>> start
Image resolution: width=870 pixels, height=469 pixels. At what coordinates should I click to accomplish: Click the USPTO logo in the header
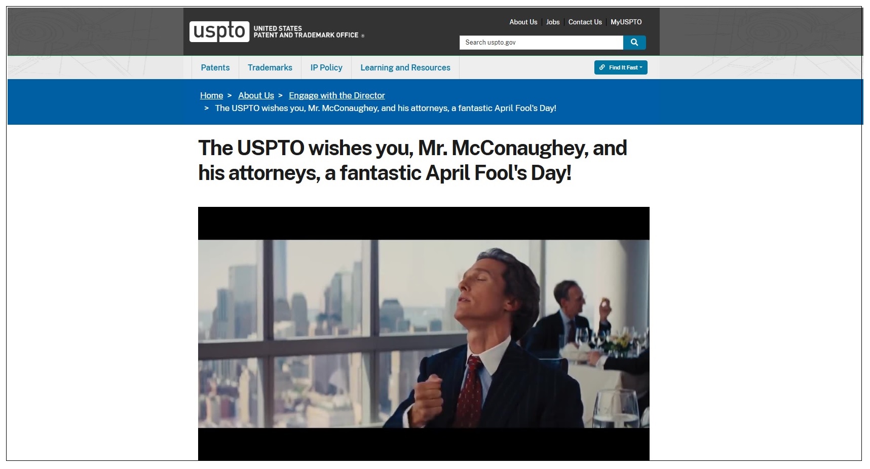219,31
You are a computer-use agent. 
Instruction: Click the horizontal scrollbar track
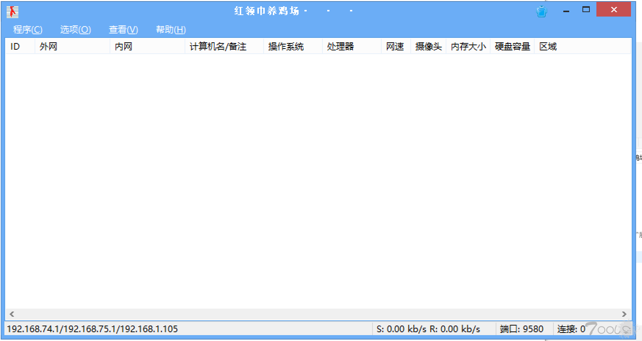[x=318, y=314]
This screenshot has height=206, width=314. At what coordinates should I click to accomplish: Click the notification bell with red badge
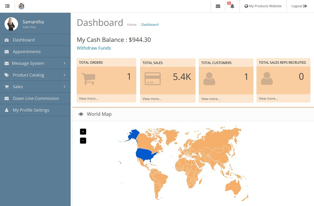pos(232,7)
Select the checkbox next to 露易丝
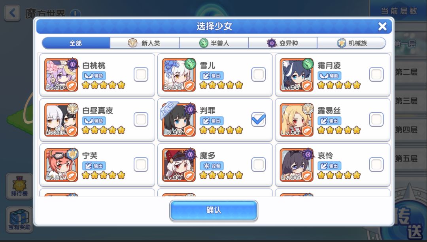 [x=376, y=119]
>> end
**The task**
Quote every item above verbatim, line by line, leaving out the pictures.

**Full solution**
Image resolution: width=870 pixels, height=469 pixels. At what coordinates should I click to accomplish: Click the USPTO logo in the header
219,31
You are a computer-use agent. 
Instruction: Click the horizontal scrollbar track
[x=318, y=314]
This screenshot has height=206, width=314. At what coordinates should I click to accomplish: Click the notification bell with red badge
pos(232,7)
Select the checkbox next to 露易丝
 [x=376, y=119]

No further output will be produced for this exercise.